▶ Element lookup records
-- START --

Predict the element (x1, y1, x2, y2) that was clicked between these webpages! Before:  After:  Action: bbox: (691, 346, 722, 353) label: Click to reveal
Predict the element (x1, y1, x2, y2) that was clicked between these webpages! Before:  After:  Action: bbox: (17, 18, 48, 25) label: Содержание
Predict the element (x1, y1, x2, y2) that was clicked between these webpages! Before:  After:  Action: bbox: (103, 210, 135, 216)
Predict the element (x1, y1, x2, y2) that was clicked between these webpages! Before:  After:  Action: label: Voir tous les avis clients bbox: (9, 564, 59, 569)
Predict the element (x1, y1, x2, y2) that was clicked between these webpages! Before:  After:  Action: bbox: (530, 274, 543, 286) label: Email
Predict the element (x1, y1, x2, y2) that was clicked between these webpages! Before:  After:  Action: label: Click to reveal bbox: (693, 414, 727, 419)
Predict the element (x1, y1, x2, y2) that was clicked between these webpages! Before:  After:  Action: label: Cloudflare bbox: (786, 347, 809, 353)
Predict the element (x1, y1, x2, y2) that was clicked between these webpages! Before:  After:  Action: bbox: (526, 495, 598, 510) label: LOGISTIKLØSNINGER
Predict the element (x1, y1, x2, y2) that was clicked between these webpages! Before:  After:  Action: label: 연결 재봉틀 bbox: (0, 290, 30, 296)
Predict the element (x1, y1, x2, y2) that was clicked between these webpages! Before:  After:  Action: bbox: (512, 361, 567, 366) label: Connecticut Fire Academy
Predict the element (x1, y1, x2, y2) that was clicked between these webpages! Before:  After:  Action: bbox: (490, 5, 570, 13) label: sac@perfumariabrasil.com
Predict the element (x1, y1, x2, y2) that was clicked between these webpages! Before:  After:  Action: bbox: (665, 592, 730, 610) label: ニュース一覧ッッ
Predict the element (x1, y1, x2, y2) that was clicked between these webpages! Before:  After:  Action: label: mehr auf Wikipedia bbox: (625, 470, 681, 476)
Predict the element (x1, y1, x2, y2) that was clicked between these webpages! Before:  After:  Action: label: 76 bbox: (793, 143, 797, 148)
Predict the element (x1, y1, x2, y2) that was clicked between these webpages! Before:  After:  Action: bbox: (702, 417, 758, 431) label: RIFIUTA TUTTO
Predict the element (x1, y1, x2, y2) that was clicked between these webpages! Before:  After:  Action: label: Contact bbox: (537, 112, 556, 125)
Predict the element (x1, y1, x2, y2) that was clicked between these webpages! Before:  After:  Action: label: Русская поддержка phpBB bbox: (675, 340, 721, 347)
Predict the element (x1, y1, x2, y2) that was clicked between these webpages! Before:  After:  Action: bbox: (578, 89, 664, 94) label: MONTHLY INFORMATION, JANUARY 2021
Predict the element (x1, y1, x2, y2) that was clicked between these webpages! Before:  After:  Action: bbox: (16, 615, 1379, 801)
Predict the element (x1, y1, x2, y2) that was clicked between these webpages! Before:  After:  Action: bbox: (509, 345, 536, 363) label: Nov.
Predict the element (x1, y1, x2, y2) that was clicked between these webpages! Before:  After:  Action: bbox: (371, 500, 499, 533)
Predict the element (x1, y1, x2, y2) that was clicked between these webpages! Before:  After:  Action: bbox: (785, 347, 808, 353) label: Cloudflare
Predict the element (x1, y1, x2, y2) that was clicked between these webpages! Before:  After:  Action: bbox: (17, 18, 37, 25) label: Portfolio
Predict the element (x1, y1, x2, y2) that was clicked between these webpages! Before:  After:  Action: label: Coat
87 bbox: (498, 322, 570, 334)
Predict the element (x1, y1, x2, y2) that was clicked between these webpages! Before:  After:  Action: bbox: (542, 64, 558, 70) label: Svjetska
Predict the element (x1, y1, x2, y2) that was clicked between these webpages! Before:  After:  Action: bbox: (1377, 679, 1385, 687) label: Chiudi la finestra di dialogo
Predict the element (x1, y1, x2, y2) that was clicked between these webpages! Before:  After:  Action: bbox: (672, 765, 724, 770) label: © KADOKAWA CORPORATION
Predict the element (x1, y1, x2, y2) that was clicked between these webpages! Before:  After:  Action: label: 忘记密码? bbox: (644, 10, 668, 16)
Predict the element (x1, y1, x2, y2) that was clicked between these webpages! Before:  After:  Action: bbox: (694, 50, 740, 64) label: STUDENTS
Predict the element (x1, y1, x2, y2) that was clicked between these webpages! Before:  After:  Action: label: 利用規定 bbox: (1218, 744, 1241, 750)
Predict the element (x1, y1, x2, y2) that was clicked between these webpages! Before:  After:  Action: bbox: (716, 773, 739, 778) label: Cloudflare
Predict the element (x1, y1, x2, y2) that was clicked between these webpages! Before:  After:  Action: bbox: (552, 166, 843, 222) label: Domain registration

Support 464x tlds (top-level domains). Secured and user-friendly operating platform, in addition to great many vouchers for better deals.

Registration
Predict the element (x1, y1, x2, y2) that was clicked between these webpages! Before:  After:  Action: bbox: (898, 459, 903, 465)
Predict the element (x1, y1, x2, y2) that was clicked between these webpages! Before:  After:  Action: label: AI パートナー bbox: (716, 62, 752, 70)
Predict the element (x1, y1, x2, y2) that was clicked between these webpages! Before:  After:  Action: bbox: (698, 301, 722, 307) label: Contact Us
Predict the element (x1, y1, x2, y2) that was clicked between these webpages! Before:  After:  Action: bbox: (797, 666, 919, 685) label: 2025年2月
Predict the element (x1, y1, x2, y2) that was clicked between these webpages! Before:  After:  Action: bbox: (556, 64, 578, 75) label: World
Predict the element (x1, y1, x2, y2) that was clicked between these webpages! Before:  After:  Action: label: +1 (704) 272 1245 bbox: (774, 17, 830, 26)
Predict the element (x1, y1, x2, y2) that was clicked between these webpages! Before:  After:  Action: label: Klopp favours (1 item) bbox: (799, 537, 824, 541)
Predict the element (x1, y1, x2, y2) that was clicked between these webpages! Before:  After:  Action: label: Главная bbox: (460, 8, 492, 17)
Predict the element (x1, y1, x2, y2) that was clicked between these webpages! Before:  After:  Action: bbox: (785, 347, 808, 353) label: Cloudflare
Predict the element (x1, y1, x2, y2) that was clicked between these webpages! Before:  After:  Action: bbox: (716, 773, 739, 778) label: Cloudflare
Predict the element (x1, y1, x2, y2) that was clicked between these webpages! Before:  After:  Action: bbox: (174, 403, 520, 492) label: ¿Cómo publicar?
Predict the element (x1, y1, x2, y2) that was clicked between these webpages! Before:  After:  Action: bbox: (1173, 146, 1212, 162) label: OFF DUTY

-- END --

▶ Challenge
Copy out every one of the lines above, word for word.

▶ Result of this task
Predict the element (x1, y1, x2, y2) that was clicked between these webpages! Before:  After:  Action: bbox: (691, 346, 722, 353) label: Click to reveal
Predict the element (x1, y1, x2, y2) that was clicked between these webpages! Before:  After:  Action: bbox: (17, 18, 48, 25) label: Содержание
Predict the element (x1, y1, x2, y2) that was clicked between these webpages! Before:  After:  Action: bbox: (103, 210, 135, 216)
Predict the element (x1, y1, x2, y2) that was clicked between these webpages! Before:  After:  Action: label: Voir tous les avis clients bbox: (9, 564, 59, 569)
Predict the element (x1, y1, x2, y2) that was clicked between these webpages! Before:  After:  Action: bbox: (530, 274, 543, 286) label: Email
Predict the element (x1, y1, x2, y2) that was clicked between these webpages! Before:  After:  Action: label: Click to reveal bbox: (693, 414, 727, 419)
Predict the element (x1, y1, x2, y2) that was clicked between these webpages! Before:  After:  Action: label: Cloudflare bbox: (786, 347, 809, 353)
Predict the element (x1, y1, x2, y2) that was clicked between these webpages! Before:  After:  Action: bbox: (526, 495, 598, 510) label: LOGISTIKLØSNINGER
Predict the element (x1, y1, x2, y2) that was clicked between these webpages! Before:  After:  Action: label: 연결 재봉틀 bbox: (0, 290, 30, 296)
Predict the element (x1, y1, x2, y2) that was clicked between these webpages! Before:  After:  Action: bbox: (512, 361, 567, 366) label: Connecticut Fire Academy
Predict the element (x1, y1, x2, y2) that was clicked between these webpages! Before:  After:  Action: bbox: (490, 5, 570, 13) label: sac@perfumariabrasil.com
Predict the element (x1, y1, x2, y2) that was clicked between these webpages! Before:  After:  Action: bbox: (665, 592, 730, 610) label: ニュース一覧ッッ
Predict the element (x1, y1, x2, y2) that was clicked between these webpages! Before:  After:  Action: label: mehr auf Wikipedia bbox: (625, 470, 681, 476)
Predict the element (x1, y1, x2, y2) that was clicked between these webpages! Before:  After:  Action: label: 76 bbox: (793, 143, 797, 148)
Predict the element (x1, y1, x2, y2) that was clicked between these webpages! Before:  After:  Action: bbox: (702, 417, 758, 431) label: RIFIUTA TUTTO
Predict the element (x1, y1, x2, y2) that was clicked between these webpages! Before:  After:  Action: label: Contact bbox: (537, 112, 556, 125)
Predict the element (x1, y1, x2, y2) that was clicked between these webpages! Before:  After:  Action: label: Русская поддержка phpBB bbox: (675, 340, 721, 347)
Predict the element (x1, y1, x2, y2) that was clicked between these webpages! Before:  After:  Action: bbox: (578, 89, 664, 94) label: MONTHLY INFORMATION, JANUARY 2021
Predict the element (x1, y1, x2, y2) that was clicked between these webpages! Before:  After:  Action: bbox: (16, 615, 1379, 801)
Predict the element (x1, y1, x2, y2) that was clicked between these webpages! Before:  After:  Action: bbox: (509, 345, 536, 363) label: Nov.
Predict the element (x1, y1, x2, y2) that was clicked between these webpages! Before:  After:  Action: bbox: (371, 500, 499, 533)
Predict the element (x1, y1, x2, y2) that was clicked between these webpages! Before:  After:  Action: bbox: (785, 347, 808, 353) label: Cloudflare
Predict the element (x1, y1, x2, y2) that was clicked between these webpages! Before:  After:  Action: bbox: (17, 18, 37, 25) label: Portfolio
Predict the element (x1, y1, x2, y2) that was clicked between these webpages! Before:  After:  Action: label: Coat
87 bbox: (498, 322, 570, 334)
Predict the element (x1, y1, x2, y2) that was clicked between these webpages! Before:  After:  Action: bbox: (542, 64, 558, 70) label: Svjetska
Predict the element (x1, y1, x2, y2) that was clicked between these webpages! Before:  After:  Action: bbox: (1377, 679, 1385, 687) label: Chiudi la finestra di dialogo
Predict the element (x1, y1, x2, y2) that was clicked between these webpages! Before:  After:  Action: bbox: (672, 765, 724, 770) label: © KADOKAWA CORPORATION
Predict the element (x1, y1, x2, y2) that was clicked between these webpages! Before:  After:  Action: label: 忘记密码? bbox: (644, 10, 668, 16)
Predict the element (x1, y1, x2, y2) that was clicked between these webpages! Before:  After:  Action: bbox: (694, 50, 740, 64) label: STUDENTS
Predict the element (x1, y1, x2, y2) that was clicked between these webpages! Before:  After:  Action: label: 利用規定 bbox: (1218, 744, 1241, 750)
Predict the element (x1, y1, x2, y2) that was clicked between these webpages! Before:  After:  Action: bbox: (716, 773, 739, 778) label: Cloudflare
Predict the element (x1, y1, x2, y2) that was clicked between these webpages! Before:  After:  Action: bbox: (552, 166, 843, 222) label: Domain registration

Support 464x tlds (top-level domains). Secured and user-friendly operating platform, in addition to great many vouchers for better deals.

Registration
Predict the element (x1, y1, x2, y2) that was clicked between these webpages! Before:  After:  Action: bbox: (898, 459, 903, 465)
Predict the element (x1, y1, x2, y2) that was clicked between these webpages! Before:  After:  Action: label: AI パートナー bbox: (716, 62, 752, 70)
Predict the element (x1, y1, x2, y2) that was clicked between these webpages! Before:  After:  Action: bbox: (698, 301, 722, 307) label: Contact Us
Predict the element (x1, y1, x2, y2) that was clicked between these webpages! Before:  After:  Action: bbox: (797, 666, 919, 685) label: 2025年2月
Predict the element (x1, y1, x2, y2) that was clicked between these webpages! Before:  After:  Action: bbox: (556, 64, 578, 75) label: World
Predict the element (x1, y1, x2, y2) that was clicked between these webpages! Before:  After:  Action: label: +1 (704) 272 1245 bbox: (774, 17, 830, 26)
Predict the element (x1, y1, x2, y2) that was clicked between these webpages! Before:  After:  Action: label: Klopp favours (1 item) bbox: (799, 537, 824, 541)
Predict the element (x1, y1, x2, y2) that was clicked between these webpages! Before:  After:  Action: label: Главная bbox: (460, 8, 492, 17)
Predict the element (x1, y1, x2, y2) that was clicked between these webpages! Before:  After:  Action: bbox: (785, 347, 808, 353) label: Cloudflare
Predict the element (x1, y1, x2, y2) that was clicked between these webpages! Before:  After:  Action: bbox: (716, 773, 739, 778) label: Cloudflare
Predict the element (x1, y1, x2, y2) that was clicked between these webpages! Before:  After:  Action: bbox: (174, 403, 520, 492) label: ¿Cómo publicar?
Predict the element (x1, y1, x2, y2) that was clicked between these webpages! Before:  After:  Action: bbox: (1173, 146, 1212, 162) label: OFF DUTY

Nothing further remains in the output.